Depuis que les mythes ne requièrent plus ni l'enthousiasme ni le respect, depuis la disparition de la foi, aucun sujet ne l'emporte avec une force équivalente à l'évidence du passé. Que représenter ? Sur quelle base choisir ? Livré à lui-même, l'artiste se trouve dans une situation de faiblesse alarmante, il doit non seulement inventer mais décider, justifier, convaincre.

A ces époques où l'art était à son sommet, l'artiste ne choisissait pas les thèmes, ils lui étaient imposés; il ajoutait sa version à l'édifice commun et lorsque sa crédulité était défaillante, il ne contestait pas le stratagème. D'une certaine façon, le sujet, pour lui, n'était déjà qu'un prétexte, mais ce prétexte était nécessaire et réclamait son dû. Au moins était-il délivré des affres de l'hésitation. Par la suite, cette collaboration, considérée comme une soumission par l'individualisme, est devenue de moins en moins admissible. L'artiste, qui a réclamé la responsabilité du sujet comme partie intégrante de l'expression personnelle, se voit égaré par une liberté qui disperse ses intérêts et paralyse sa volonté. En outre, comme pour ajouter à son désarroi une cause supplémentaire, la contribution du sujet sera remise en question, sa nécessité sera niée.

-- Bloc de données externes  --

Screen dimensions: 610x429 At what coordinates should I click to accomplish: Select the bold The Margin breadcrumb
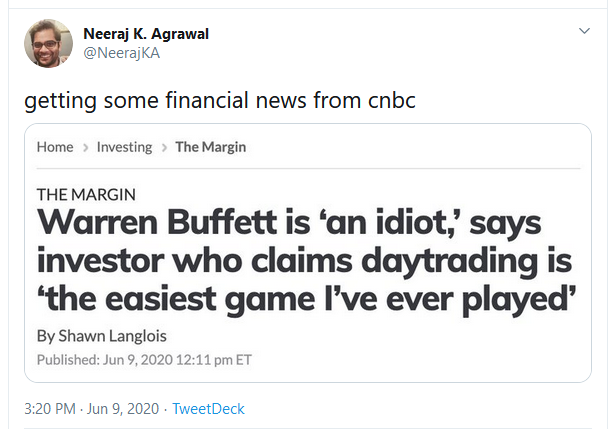click(210, 147)
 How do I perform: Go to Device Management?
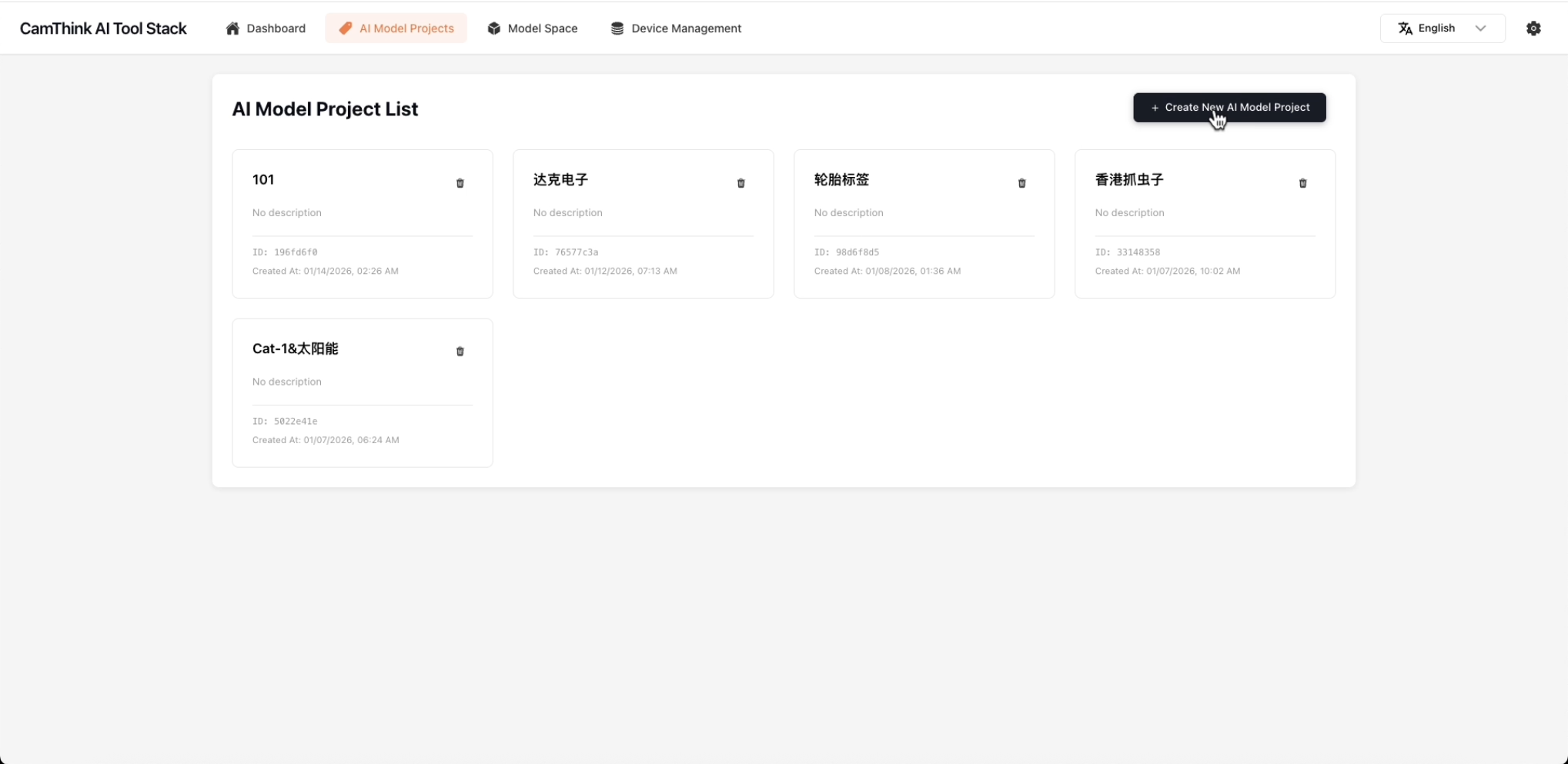(x=676, y=28)
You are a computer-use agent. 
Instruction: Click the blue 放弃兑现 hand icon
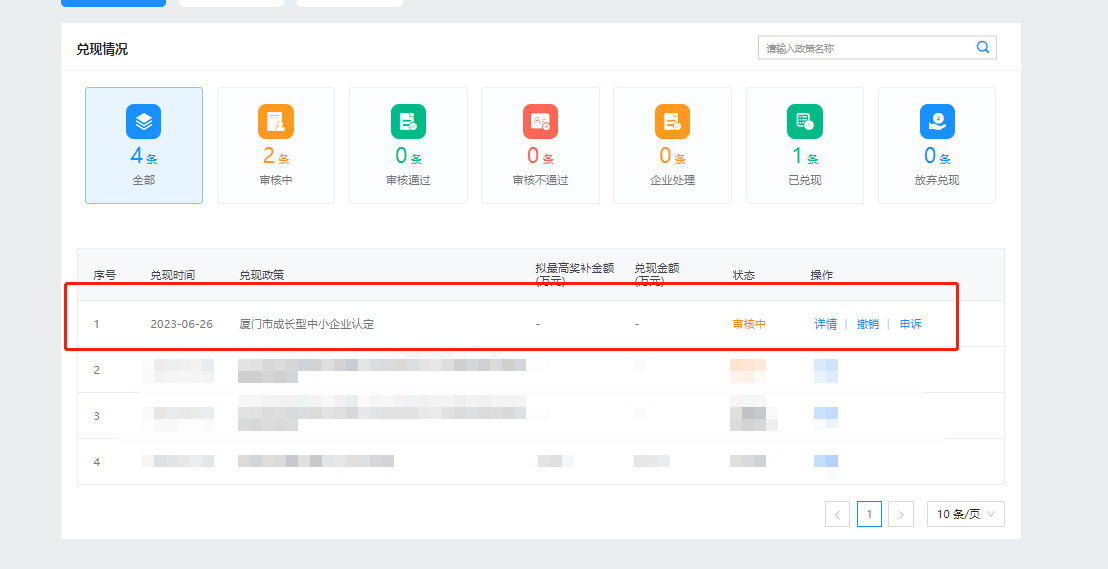pyautogui.click(x=937, y=122)
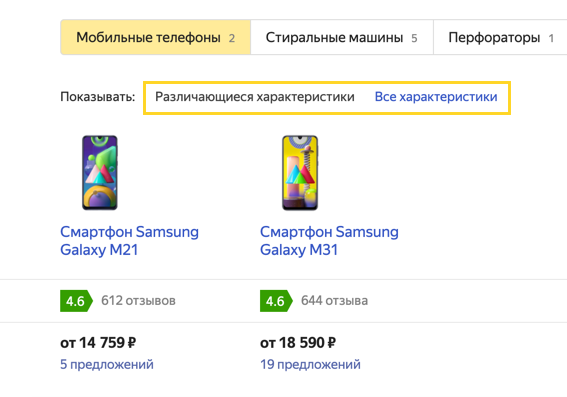Screen dimensions: 567x397
Task: Switch to Все характеристики view
Action: tap(436, 97)
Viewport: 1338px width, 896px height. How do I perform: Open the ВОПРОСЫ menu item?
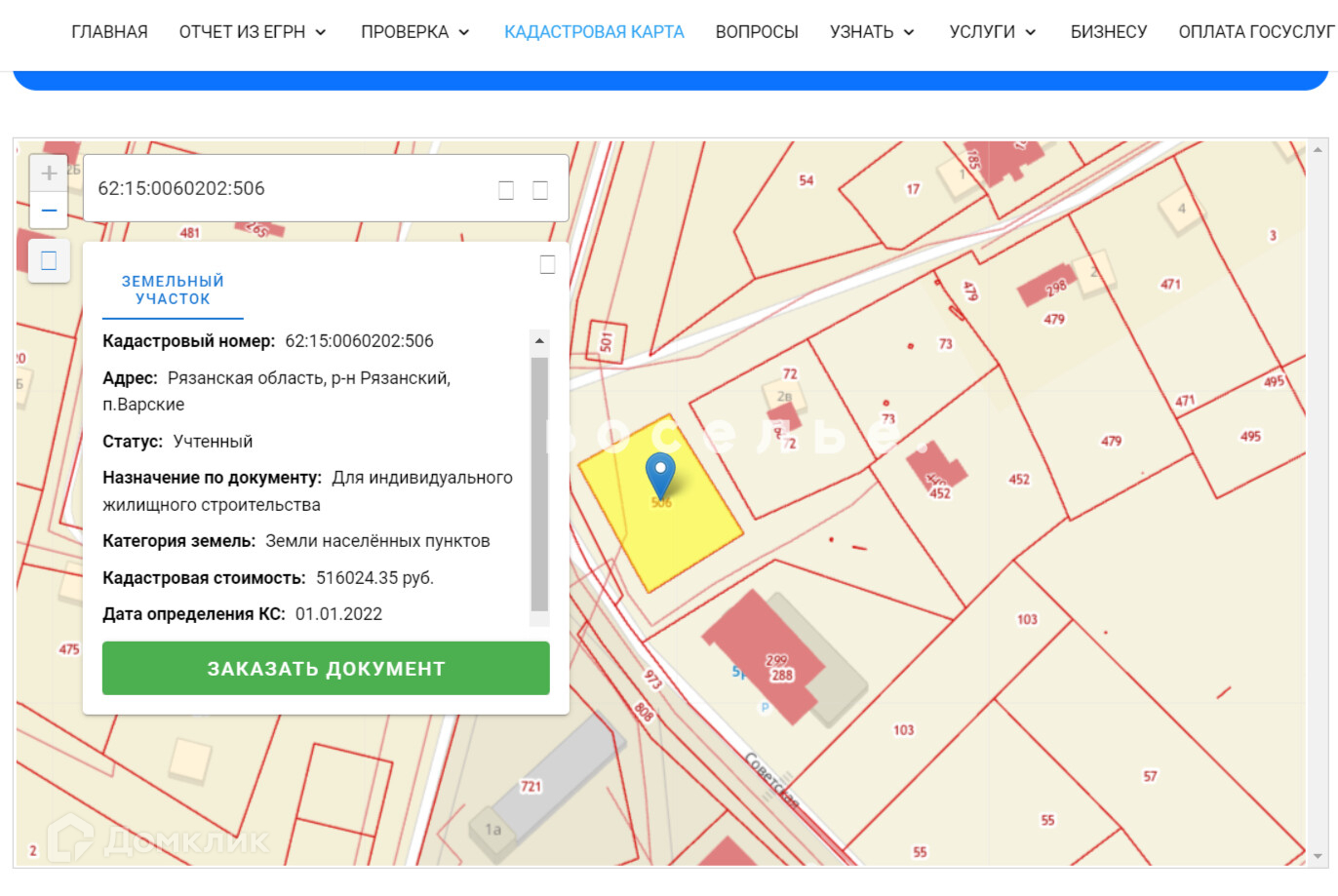(757, 32)
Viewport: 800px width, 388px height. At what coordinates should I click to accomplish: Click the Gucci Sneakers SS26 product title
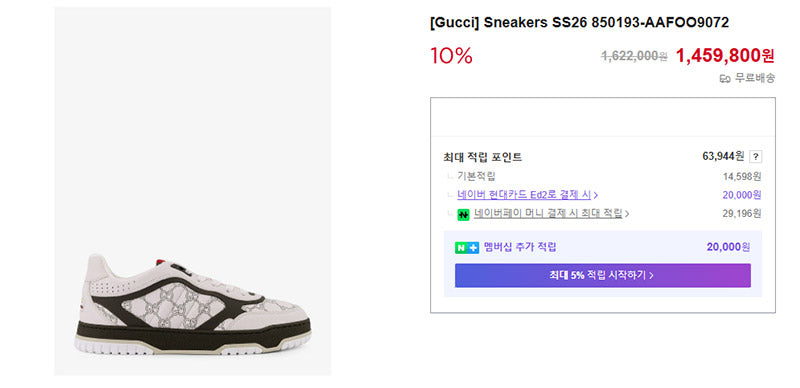pos(580,22)
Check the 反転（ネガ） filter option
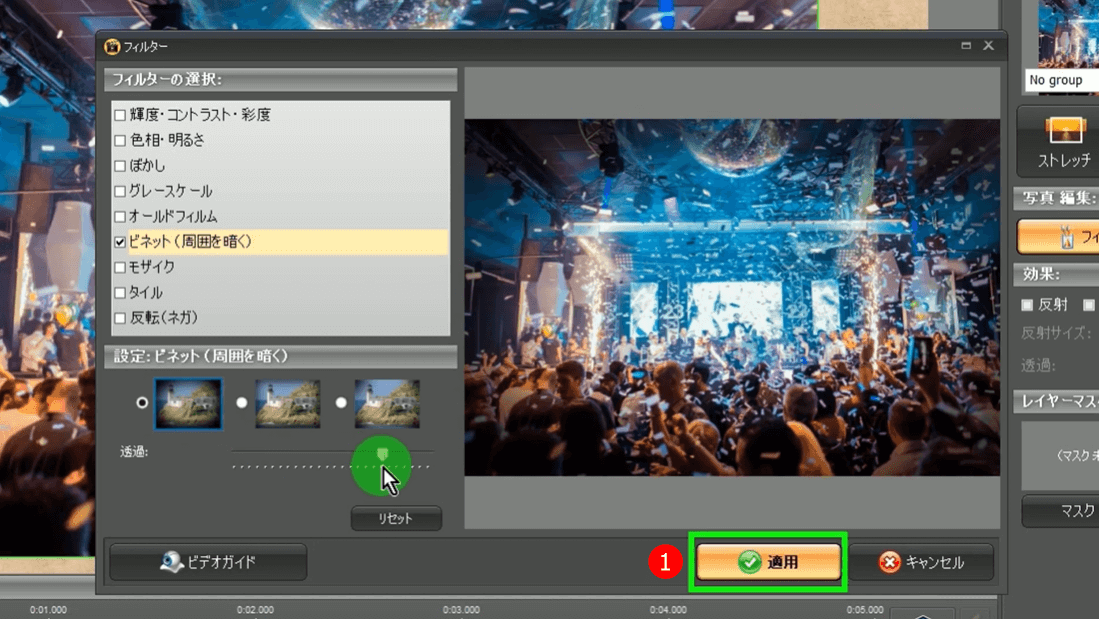Image resolution: width=1099 pixels, height=619 pixels. [120, 318]
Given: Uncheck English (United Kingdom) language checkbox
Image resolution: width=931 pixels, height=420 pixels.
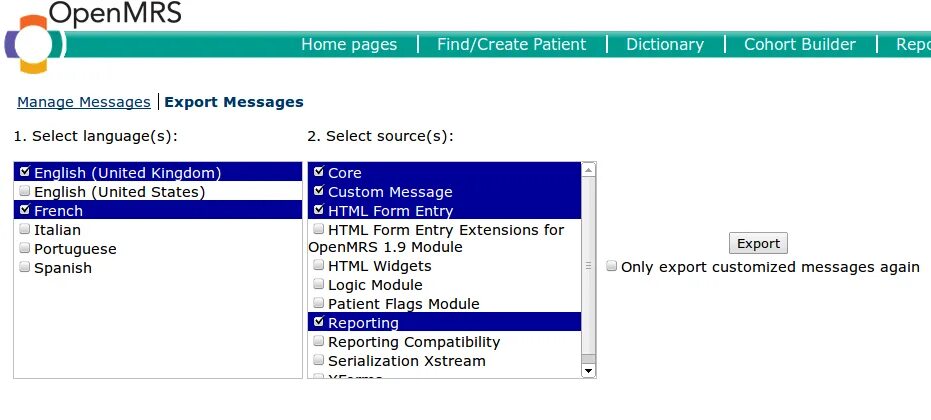Looking at the screenshot, I should pos(25,172).
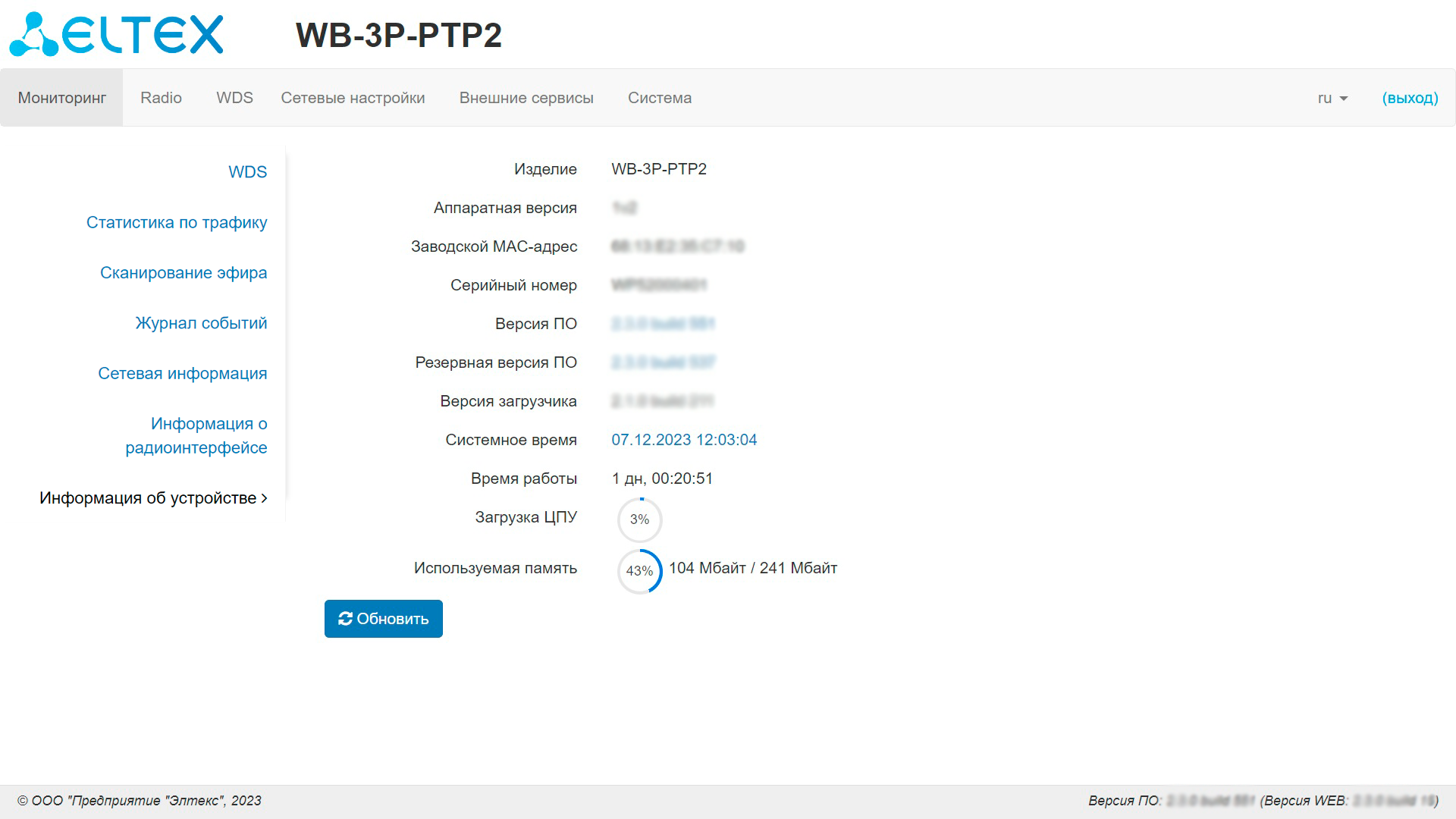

Confronté au néant, le créateur doit croire au sujet tout autant qu'à la mission du beau pour y consacrer temps et énergie. Le thème est une nécessité peut-on dire intellectuelle, fonctionnelle. L'aspiration vague à l'éternité doit être circonscrite dans une question qui polarise la réflexion et concentre la détermination. Ici encore, le mirage de l'œuvre réussie aveugle. Le contemplateur ne prête guère attention au contenu ? C'est que l'opération artistique l'a transformé en prétexte. Lorsqu'il admire le haut relief de Mahäbalipuram, il ignore en général les attributs de la déesse Durga et les péripéties de sa légende, il est surtout sensible aux tensions affrontées, au mouvement de recul du démon-buffle apeuré et mal à l'aise, aux zigzags des membres enchevêtrés. Le traitement plastique a gagné la prépondérance par rapport au sujet, il tient une plus grande place que la connaissance. Cependant, on ne peut pas l'oublier, les exploits de la déesse ont guidé la mise en scène, distribué les énergies, insufflé le dynamisme. Force est de constater que si le contenu importe peu à la jouissance esthétique, il est cependant indispensable à l'inspiration.